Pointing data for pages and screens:

-------

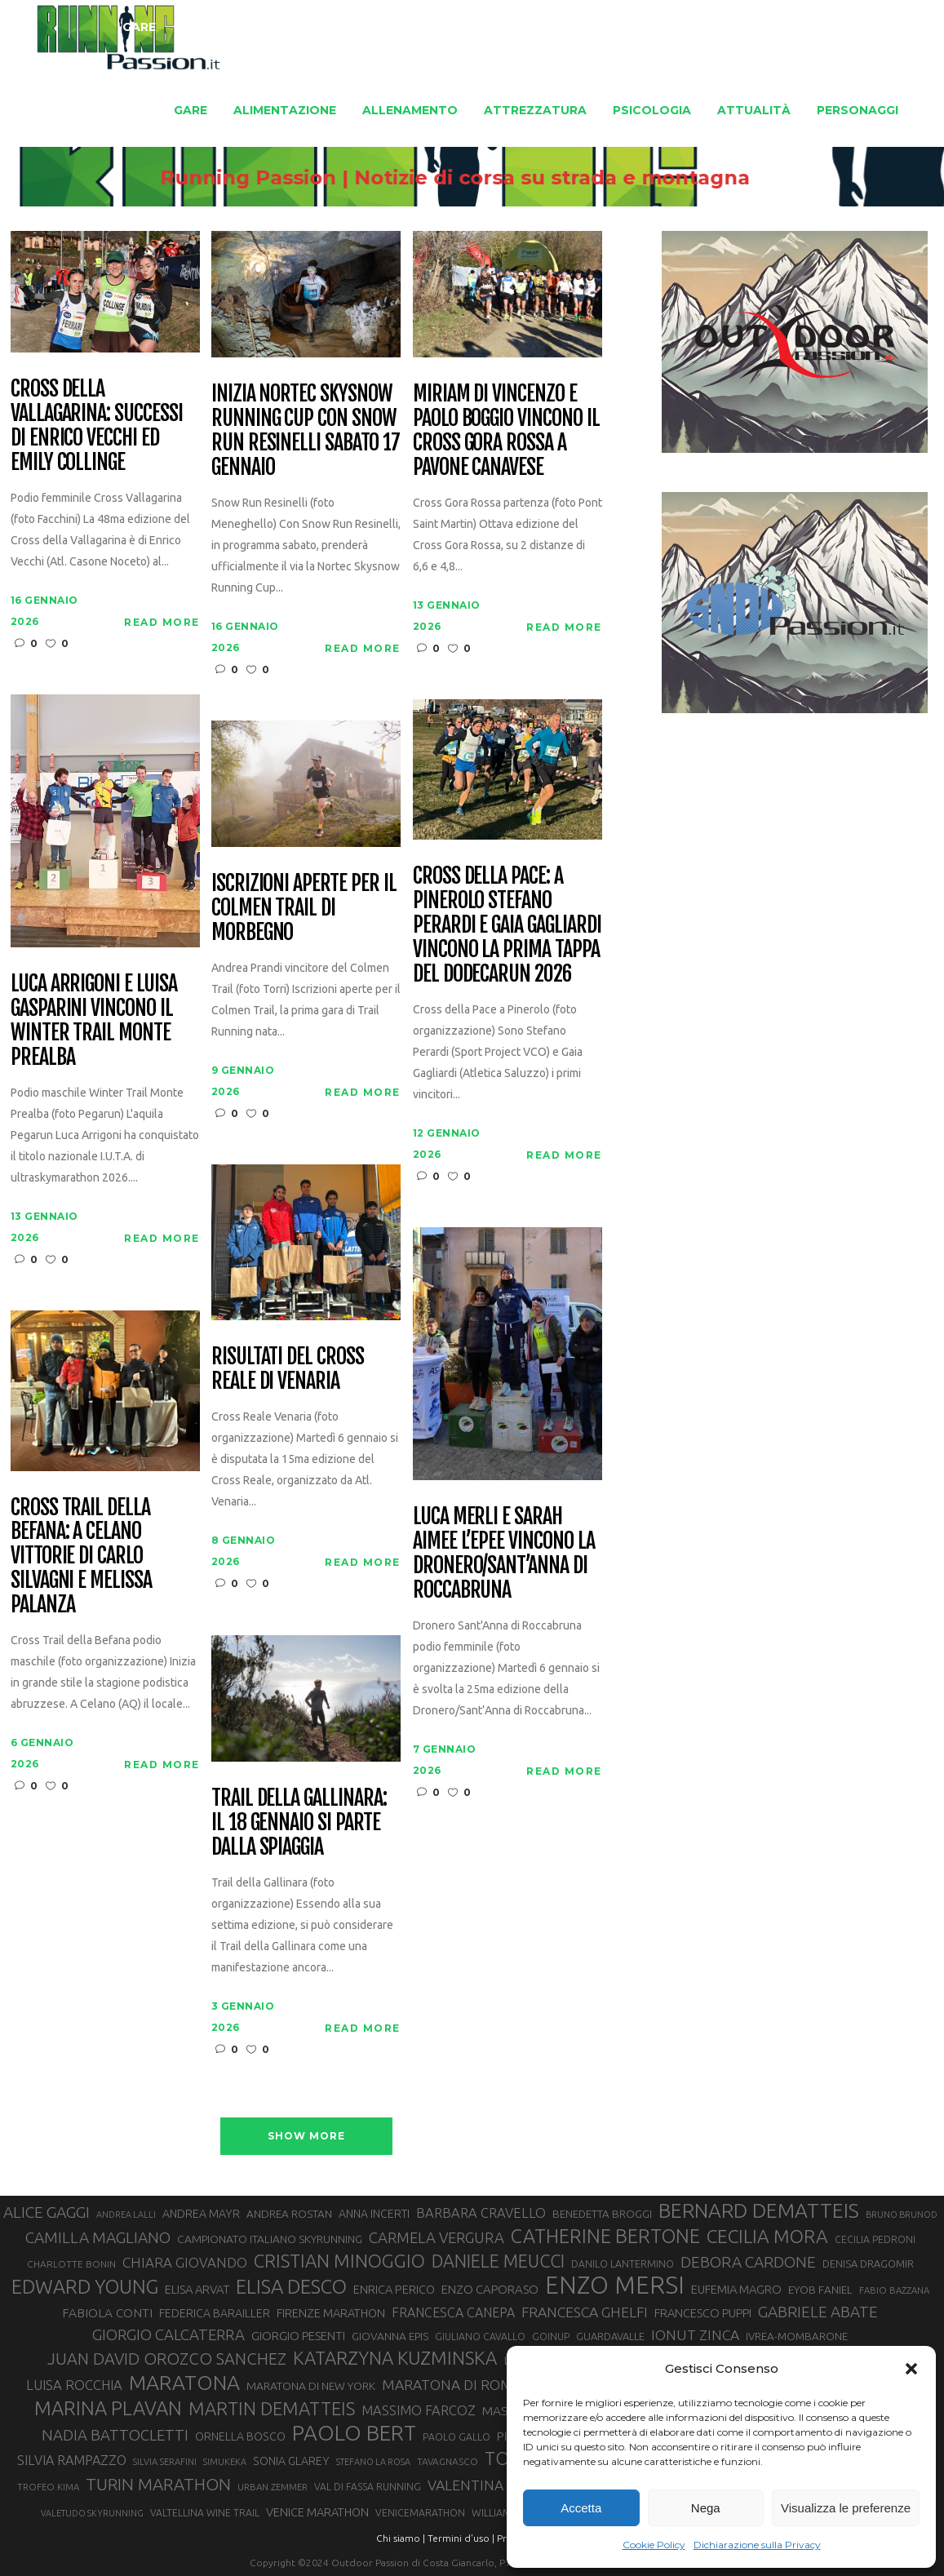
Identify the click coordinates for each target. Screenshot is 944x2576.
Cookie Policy (654, 2544)
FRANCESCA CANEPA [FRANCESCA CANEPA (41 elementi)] (453, 2312)
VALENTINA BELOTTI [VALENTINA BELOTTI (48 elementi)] (495, 2485)
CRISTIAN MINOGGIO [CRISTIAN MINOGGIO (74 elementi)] (339, 2260)
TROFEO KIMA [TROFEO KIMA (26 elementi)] (48, 2486)
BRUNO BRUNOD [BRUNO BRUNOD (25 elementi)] (901, 2214)
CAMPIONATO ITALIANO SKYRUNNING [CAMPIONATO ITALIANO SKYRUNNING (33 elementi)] (269, 2239)
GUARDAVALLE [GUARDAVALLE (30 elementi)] (610, 2336)
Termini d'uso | (461, 2538)
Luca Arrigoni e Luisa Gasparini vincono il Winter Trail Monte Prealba (94, 1021)
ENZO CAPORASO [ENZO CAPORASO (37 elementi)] (489, 2289)
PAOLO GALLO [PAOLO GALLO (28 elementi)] (456, 2437)
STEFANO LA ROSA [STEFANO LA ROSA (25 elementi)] (373, 2462)
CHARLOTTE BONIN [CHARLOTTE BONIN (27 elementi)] (71, 2264)
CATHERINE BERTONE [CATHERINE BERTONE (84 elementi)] (605, 2235)
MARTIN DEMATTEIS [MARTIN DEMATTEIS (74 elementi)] (271, 2408)
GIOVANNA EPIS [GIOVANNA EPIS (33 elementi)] (390, 2336)
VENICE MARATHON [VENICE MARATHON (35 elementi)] (317, 2512)
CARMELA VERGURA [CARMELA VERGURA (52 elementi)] (436, 2237)
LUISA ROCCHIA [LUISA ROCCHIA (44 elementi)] (74, 2384)
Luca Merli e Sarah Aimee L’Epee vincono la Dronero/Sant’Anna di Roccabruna (504, 1554)
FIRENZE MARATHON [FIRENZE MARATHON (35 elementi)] (331, 2313)
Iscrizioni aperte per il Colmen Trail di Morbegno (304, 908)
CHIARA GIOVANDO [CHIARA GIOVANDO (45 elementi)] (184, 2262)
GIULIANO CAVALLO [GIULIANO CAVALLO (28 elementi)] (480, 2336)
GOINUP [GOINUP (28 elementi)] (551, 2336)
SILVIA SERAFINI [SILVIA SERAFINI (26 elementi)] (165, 2461)
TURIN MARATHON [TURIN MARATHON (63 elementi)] (158, 2484)
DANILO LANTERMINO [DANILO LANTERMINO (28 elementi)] (622, 2264)
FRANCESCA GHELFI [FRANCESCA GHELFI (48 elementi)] (584, 2312)
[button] (911, 2369)
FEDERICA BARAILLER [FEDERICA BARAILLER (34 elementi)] (214, 2313)
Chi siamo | (400, 2538)
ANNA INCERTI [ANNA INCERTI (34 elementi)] (374, 2213)
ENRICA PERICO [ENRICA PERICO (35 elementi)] (394, 2289)
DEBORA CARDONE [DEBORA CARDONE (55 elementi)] (748, 2262)
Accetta (581, 2508)
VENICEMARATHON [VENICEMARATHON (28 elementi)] (420, 2512)
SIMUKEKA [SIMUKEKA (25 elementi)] (224, 2462)
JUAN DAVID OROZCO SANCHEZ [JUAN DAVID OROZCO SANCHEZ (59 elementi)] (166, 2358)
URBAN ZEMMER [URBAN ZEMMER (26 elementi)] (272, 2486)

-------

_SHORT PROBLEM_
Can you give every line of the listing above as a numbered list, skipping blank lines and leaving the pictures out?

_IN RESPONSE_
1. Identify the click coordinates for each target. Screenshot is 944x2576.
2. Cookie Policy (654, 2544)
3. FRANCESCA CANEPA [FRANCESCA CANEPA (41 elementi)] (453, 2312)
4. VALENTINA BELOTTI [VALENTINA BELOTTI (48 elementi)] (495, 2485)
5. CRISTIAN MINOGGIO [CRISTIAN MINOGGIO (74 elementi)] (339, 2260)
6. TROFEO KIMA [TROFEO KIMA (26 elementi)] (48, 2486)
7. BRUNO BRUNOD [BRUNO BRUNOD (25 elementi)] (901, 2214)
8. CAMPIONATO ITALIANO SKYRUNNING [CAMPIONATO ITALIANO SKYRUNNING (33 elementi)] (269, 2239)
9. GUARDAVALLE [GUARDAVALLE (30 elementi)] (610, 2336)
10. Termini d'uso | (461, 2538)
11. Luca Arrigoni e Luisa Gasparini vincono il Winter Trail Monte Prealba (94, 1021)
12. ENZO CAPORASO [ENZO CAPORASO (37 elementi)] (489, 2289)
13. PAOLO GALLO [PAOLO GALLO (28 elementi)] (456, 2437)
14. STEFANO LA ROSA [STEFANO LA ROSA (25 elementi)] (373, 2462)
15. CHARLOTTE BONIN [CHARLOTTE BONIN (27 elementi)] (71, 2264)
16. CATHERINE BERTONE [CATHERINE BERTONE (84 elementi)] (605, 2235)
17. MARTIN DEMATTEIS [MARTIN DEMATTEIS (74 elementi)] (271, 2408)
18. GIOVANNA EPIS [GIOVANNA EPIS (33 elementi)] (390, 2336)
19. VENICE MARATHON [VENICE MARATHON (35 elementi)] (317, 2512)
20. CARMELA VERGURA [CARMELA VERGURA (52 elementi)] (436, 2237)
21. LUISA ROCCHIA [LUISA ROCCHIA (44 elementi)] (74, 2384)
22. Luca Merli e Sarah Aimee L’Epee vincono la Dronero/Sant’Anna di Roccabruna (504, 1554)
23. FIRENZE MARATHON [FIRENZE MARATHON (35 elementi)] (331, 2313)
24. Iscrizioni aperte per il Colmen Trail di Morbegno (304, 908)
25. CHIARA GIOVANDO [CHIARA GIOVANDO (45 elementi)] (184, 2262)
26. GIULIANO CAVALLO [GIULIANO CAVALLO (28 elementi)] (480, 2336)
27. GOINUP [GOINUP (28 elementi)] (551, 2336)
28. SILVIA SERAFINI [SILVIA SERAFINI (26 elementi)] (165, 2461)
29. TURIN MARATHON [TURIN MARATHON (63 elementi)] (158, 2484)
30. DANILO LANTERMINO [DANILO LANTERMINO (28 elementi)] (622, 2264)
31. FRANCESCA GHELFI [FRANCESCA GHELFI (48 elementi)] (584, 2312)
32. [button] (911, 2369)
33. FEDERICA BARAILLER [FEDERICA BARAILLER (34 elementi)] (214, 2313)
34. Chi siamo | (400, 2538)
35. ANNA INCERTI [ANNA INCERTI (34 elementi)] (374, 2213)
36. ENRICA PERICO [ENRICA PERICO (35 elementi)] (394, 2289)
37. DEBORA CARDONE [DEBORA CARDONE (55 elementi)] (748, 2262)
38. Accetta (581, 2508)
39. VENICEMARATHON [VENICEMARATHON (28 elementi)] (420, 2512)
40. SIMUKEKA [SIMUKEKA (25 elementi)] (224, 2462)
41. JUAN DAVID OROZCO SANCHEZ [JUAN DAVID OROZCO SANCHEZ (59 elementi)] (166, 2358)
42. URBAN ZEMMER [URBAN ZEMMER (26 elementi)] (272, 2486)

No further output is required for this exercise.